3) The reference chart is also larger and that is helpful for those of us who are getting older and have less flexible eyeballs.
4) One drawback (and I consider it a moderately significant one) is that there are not longer polar reference charts. These were extremely useful in the 1st edition. It is VERY intuitive to think of and view the sky as a dome with a center point. The 2nd edition reference maps are only "flat", i.e., linear so there is a great deal of distortion at the poles. Think of a map of the world and how Greenland and Antartica look huge...but they aren't. Anyway, it bugs me. I'm copying the old polar page from the old edition and pasting it in the new.

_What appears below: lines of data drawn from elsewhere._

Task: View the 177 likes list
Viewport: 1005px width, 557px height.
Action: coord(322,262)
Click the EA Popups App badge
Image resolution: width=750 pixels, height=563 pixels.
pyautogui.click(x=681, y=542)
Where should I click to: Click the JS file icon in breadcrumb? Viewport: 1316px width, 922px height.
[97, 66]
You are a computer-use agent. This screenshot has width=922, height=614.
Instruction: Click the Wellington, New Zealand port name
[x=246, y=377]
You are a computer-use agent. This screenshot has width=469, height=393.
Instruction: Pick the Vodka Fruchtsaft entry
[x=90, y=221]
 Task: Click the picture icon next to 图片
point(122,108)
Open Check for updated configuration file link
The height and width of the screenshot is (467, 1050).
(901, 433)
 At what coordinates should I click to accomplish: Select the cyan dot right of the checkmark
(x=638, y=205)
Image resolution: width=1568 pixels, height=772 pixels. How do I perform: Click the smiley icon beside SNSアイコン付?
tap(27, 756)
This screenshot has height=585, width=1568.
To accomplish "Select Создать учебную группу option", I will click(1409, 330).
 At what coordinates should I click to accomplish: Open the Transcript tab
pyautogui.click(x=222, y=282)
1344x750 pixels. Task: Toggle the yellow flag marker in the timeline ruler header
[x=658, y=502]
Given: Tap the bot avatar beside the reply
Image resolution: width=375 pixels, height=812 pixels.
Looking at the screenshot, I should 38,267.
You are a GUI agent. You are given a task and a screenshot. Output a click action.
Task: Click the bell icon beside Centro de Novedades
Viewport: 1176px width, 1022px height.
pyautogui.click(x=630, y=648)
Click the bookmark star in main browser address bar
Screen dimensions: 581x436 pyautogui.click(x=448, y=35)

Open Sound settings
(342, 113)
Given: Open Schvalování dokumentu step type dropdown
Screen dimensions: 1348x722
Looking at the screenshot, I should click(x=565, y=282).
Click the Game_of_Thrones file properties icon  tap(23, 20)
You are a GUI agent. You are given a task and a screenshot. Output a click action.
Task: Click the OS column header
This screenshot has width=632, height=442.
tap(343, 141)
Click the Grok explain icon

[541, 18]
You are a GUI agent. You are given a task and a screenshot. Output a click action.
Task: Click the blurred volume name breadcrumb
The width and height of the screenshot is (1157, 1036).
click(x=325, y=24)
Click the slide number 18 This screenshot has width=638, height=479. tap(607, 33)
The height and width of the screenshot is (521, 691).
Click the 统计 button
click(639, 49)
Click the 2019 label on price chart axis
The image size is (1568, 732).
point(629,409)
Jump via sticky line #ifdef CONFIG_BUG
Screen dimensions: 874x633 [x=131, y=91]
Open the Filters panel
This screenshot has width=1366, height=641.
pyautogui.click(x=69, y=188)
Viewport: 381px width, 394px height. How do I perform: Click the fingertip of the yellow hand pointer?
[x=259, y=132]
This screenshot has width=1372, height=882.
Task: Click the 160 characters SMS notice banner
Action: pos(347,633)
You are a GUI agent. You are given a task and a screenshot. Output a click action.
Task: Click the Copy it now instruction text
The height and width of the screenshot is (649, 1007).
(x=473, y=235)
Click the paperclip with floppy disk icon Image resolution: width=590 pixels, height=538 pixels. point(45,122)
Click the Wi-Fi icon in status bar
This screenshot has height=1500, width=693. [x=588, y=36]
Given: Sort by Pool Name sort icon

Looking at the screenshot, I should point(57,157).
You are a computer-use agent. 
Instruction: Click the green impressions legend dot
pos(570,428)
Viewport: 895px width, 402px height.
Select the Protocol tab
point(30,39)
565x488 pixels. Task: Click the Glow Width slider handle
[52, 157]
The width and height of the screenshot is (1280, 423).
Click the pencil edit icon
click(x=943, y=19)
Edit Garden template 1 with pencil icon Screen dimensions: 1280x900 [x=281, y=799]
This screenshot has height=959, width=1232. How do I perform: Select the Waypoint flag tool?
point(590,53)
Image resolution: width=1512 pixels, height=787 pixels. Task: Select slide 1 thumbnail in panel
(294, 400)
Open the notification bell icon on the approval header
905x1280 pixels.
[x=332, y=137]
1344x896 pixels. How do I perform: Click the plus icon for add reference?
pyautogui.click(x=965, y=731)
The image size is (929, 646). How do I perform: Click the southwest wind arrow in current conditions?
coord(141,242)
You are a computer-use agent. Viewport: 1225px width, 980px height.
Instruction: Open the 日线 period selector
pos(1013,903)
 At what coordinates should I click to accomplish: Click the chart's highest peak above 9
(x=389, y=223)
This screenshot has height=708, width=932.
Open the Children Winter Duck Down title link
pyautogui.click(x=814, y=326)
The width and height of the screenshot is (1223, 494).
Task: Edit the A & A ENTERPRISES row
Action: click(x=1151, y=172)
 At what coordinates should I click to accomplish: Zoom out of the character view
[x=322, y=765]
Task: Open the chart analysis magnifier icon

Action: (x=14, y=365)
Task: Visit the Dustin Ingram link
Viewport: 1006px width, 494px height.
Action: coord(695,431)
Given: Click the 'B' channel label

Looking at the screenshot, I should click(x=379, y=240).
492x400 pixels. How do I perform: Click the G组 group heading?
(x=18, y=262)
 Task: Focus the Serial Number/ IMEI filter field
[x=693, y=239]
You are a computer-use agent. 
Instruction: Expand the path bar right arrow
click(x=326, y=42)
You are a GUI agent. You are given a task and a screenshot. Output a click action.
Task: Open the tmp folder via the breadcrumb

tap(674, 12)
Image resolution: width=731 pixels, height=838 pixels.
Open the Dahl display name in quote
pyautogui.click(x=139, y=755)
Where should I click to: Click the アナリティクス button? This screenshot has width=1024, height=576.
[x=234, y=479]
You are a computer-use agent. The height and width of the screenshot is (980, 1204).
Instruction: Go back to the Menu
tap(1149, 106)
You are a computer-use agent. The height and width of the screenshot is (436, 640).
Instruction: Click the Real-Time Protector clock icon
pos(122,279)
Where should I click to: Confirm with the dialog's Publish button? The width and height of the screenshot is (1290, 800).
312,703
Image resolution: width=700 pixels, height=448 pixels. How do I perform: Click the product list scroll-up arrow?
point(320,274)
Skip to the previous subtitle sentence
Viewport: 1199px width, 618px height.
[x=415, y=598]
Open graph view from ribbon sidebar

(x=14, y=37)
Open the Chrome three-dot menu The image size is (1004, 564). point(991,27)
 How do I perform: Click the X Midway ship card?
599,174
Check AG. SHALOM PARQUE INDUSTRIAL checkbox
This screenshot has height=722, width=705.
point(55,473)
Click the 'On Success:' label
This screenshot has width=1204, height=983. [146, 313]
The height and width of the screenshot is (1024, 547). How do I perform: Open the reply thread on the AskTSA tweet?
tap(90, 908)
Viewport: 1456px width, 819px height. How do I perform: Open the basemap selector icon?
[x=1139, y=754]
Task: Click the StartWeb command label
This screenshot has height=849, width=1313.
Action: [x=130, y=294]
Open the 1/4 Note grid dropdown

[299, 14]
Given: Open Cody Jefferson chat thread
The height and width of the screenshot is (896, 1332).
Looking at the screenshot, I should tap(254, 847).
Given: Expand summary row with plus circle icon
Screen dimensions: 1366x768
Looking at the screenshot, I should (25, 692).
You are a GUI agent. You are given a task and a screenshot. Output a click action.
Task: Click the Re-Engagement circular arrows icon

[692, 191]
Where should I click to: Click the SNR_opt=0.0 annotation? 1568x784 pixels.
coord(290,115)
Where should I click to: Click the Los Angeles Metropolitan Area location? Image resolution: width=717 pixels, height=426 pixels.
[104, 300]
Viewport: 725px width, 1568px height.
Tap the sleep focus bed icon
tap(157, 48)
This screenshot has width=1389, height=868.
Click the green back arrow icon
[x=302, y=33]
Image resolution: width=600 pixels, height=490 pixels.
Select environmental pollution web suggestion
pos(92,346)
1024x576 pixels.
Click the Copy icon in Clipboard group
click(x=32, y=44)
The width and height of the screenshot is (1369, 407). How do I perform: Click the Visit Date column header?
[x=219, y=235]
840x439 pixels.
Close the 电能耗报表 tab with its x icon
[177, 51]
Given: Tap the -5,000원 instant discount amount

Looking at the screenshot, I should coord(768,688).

5) Final Tip (and this is a GOOD ONE): Go to Kinko's and have them trim a very little bit of the spine off the book so it becomes loose leaf - THEN have them spiral wire bind it. It is wonderful! You can open the book fully flat or even fold it back on itself with ease. I've done this with several of my smaller/thinner paperback reference books and it makes them so, SO much more easier to use. The original glued bindings make it difficult to open these books to get at the information near the crease. And in cold weather or with much use they crack and pages come loose. And the glued bindings don't open flat; they are constantly springing shut. The one caution is to trim the *least* amount possible from the spine - enough to get all the glued portion off but not so much as to loose information. Try it. It is really worth it.
Buy this book! It takes a while to get accustom to it but once you do you'll love it. I would rate it the number one guide for star gazing.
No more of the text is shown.